Pomegranate seeds make a sweet and juicy low-calorie snack. Try them tossed in salads, mixed into yogurt, or made into jelly.
#7 Sunflower Seeds
Sunflower Seeds are healthy.The perfect phytochemical-rich seed for those of us looking to lose weight, as they promote healthy digestion and increase fiber intake.
Sunflower seeds are also extremely rich in folate, a very important nutrient for women. They are packed full of good fats, antioxidant-rich Vitamin E, selenium and copper, all crucial elements in supporting heart health and balancing troublesome cellular damage.
#8 Flax seeds
Flax seeds are available in the market in two basic varieties— brown and yellow or golden. These seeds feature a smooth, glossy surface and flat shape. They have a nutty yet pleasantly sweet taste.

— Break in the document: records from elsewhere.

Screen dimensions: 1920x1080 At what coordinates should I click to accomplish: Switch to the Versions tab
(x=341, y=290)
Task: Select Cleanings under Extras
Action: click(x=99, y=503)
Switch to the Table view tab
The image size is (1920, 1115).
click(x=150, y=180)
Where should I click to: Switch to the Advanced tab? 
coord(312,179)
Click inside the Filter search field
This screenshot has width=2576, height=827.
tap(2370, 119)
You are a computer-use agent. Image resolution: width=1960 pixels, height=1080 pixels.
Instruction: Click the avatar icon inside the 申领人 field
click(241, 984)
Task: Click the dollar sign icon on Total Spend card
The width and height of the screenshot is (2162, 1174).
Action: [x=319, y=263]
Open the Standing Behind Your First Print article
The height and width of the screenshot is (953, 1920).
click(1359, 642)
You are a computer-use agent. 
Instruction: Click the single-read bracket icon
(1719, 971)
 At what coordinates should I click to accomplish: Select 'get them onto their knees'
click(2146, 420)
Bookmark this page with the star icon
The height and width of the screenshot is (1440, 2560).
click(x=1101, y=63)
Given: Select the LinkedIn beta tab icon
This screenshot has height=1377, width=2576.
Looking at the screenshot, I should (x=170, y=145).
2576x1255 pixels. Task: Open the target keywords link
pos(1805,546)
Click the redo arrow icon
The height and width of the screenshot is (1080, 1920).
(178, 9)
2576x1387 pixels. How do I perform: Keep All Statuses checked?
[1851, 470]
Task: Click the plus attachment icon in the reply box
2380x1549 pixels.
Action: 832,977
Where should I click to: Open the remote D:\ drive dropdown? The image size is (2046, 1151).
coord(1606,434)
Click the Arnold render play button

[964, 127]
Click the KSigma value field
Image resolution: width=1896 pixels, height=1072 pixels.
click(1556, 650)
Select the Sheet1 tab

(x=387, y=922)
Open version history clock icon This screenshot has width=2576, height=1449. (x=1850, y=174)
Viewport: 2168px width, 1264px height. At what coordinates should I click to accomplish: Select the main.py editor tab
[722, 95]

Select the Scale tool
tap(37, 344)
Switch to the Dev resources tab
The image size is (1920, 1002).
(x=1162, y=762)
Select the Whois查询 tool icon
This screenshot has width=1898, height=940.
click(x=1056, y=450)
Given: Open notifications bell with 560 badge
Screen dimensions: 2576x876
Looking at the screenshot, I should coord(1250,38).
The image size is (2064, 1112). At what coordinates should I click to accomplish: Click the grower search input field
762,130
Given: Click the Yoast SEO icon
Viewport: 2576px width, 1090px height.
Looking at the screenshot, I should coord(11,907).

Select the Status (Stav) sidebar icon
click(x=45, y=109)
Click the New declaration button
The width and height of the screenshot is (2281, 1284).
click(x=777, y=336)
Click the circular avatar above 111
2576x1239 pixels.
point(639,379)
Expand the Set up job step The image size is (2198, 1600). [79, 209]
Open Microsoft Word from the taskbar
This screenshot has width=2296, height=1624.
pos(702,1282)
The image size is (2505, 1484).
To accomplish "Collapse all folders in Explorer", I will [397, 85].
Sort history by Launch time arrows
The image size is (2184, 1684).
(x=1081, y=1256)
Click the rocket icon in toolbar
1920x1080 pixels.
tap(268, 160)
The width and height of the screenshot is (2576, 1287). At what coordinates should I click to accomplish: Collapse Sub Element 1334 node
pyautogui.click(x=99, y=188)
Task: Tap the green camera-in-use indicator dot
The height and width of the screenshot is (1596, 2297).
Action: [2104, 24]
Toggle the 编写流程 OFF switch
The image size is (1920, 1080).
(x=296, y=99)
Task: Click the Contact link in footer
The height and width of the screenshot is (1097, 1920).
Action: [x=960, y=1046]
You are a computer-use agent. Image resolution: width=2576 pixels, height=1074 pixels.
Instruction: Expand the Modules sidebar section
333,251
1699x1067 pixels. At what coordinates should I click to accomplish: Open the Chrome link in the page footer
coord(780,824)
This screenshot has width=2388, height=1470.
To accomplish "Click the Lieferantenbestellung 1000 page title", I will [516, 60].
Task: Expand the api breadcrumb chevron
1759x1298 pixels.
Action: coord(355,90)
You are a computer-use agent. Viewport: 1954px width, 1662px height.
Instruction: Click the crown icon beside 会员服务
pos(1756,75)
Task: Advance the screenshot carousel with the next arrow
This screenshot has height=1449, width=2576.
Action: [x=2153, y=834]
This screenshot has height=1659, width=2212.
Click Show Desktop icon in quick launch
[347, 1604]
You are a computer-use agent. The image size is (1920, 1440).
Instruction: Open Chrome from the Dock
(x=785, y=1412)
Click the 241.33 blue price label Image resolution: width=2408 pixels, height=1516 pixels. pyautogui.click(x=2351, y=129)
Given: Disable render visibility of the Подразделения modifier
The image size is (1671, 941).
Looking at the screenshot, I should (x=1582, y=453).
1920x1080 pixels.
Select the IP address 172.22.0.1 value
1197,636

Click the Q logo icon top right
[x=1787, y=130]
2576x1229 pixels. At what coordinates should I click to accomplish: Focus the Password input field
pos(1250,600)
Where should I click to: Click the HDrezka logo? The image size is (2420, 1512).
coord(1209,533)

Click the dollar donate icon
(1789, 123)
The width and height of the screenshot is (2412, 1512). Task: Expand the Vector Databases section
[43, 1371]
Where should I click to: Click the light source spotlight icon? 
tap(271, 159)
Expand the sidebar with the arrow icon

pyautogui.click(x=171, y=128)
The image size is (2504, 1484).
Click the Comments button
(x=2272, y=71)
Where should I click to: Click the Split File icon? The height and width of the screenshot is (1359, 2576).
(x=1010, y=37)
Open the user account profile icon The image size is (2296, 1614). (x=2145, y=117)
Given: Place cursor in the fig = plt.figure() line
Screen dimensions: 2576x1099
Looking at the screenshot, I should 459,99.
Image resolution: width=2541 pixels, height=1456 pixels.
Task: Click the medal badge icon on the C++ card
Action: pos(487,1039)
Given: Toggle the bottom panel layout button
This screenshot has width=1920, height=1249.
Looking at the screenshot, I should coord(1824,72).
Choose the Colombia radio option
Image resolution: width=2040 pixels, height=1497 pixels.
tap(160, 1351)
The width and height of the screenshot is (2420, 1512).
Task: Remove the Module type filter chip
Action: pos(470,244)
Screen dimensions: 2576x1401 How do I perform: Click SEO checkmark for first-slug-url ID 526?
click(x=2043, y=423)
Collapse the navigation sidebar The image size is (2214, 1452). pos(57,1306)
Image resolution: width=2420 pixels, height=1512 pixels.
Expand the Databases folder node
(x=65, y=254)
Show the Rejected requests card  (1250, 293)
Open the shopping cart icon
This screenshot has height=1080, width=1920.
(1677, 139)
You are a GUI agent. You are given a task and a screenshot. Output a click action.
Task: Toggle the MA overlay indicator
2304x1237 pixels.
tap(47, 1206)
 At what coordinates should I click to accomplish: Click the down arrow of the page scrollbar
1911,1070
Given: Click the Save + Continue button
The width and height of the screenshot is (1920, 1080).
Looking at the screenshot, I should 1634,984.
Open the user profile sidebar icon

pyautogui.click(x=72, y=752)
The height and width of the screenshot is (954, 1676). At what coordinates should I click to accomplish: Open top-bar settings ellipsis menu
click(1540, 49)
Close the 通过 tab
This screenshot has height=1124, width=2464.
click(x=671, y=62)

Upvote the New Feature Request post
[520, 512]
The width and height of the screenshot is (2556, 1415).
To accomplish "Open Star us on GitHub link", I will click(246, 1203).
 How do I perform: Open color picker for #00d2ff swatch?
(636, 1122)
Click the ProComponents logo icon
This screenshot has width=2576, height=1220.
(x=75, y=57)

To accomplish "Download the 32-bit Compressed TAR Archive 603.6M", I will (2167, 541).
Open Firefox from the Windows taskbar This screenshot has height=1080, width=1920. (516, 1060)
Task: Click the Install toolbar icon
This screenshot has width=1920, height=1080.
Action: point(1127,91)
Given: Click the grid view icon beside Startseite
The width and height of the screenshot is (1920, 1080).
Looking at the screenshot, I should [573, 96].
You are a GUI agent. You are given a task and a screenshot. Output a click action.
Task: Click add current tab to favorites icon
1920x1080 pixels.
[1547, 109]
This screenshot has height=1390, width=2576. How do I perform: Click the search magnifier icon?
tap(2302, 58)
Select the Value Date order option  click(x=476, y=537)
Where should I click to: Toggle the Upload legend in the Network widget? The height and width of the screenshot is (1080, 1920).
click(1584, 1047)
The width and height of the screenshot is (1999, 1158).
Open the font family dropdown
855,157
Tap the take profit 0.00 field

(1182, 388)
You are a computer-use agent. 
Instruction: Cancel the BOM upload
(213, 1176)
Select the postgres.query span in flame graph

The main health benefits of flaxseeds are due to their rich content of alpha-linolenic acid, fiber and lignans. They are also relatively high in protein, B vitamins, copper, manganese, magnesium, phosphorus, zinc, selenium and phytochemicals.The high fiber in flaxseeds promotes healthy bowel functioning, suppresses appetite and helps support weight loss.
Flaxseeds can even help ease the symptoms of premenstrual syndrome (PMS), lower cholesterol, protect against heart disease, stabilize blood sugar and reduce the risk of cancer. They are equally good for maintaining healthy skin and hair.
The recommended serving size is 1 to 2 tablespoons of ground flaxseeds twice daily. Grind the seeds using a blender and add them to cereals, oatmeal and smoothies.
Another popular technique is to incorporate ground flaxseeds into muffin, cookie or bread recipes. Make sure to drink plenty of water when eating flaxseeds.
Note: Pregnant women, breastfeeding mothers and people taking blood thinners should avoid eating ground flaxseeds or taking flaxseed supplements.
#9 Sesame seeds
Despite their tiny size, sesame seeds contain up to 20% protein and lots of fiber. They are rich in the amino acids tryptophan and methionine. Sesame oil is a good choice for salad dressings as it is rich in linoleic and oleic acids, which have a cholesterol-lowering effect. Tahini (ground sesame seeds) is a main ingredient in hummus, and can also serve as a nut-free substitute for those with food allergies.
Sprinkle sesame seeds on salads or stir-fry dishes for an added crunch.
The flavorful and healthy almond is fortunately available throughout the year, but mid-summer when you can harvest the freshest batch. It blends perfectly with both sweet and savory dishes. From salads to pastries, the almond is one versatile ingredient.
Most of us think that the almond is a nut, which is technically incorrect! It’s actually the seed of an almond tree’s fruit. You only need to consume a handful of almonds to experience its health benefits. Its also a high-fat food that is good for you. Amazing, right? Almonds also have a cholesterol-lowering benefit to your body that reduces the risk of heart illness. Studies speculate that this is because of the vitamin E (an antioxidant) and monounsaturated fats found in almonds.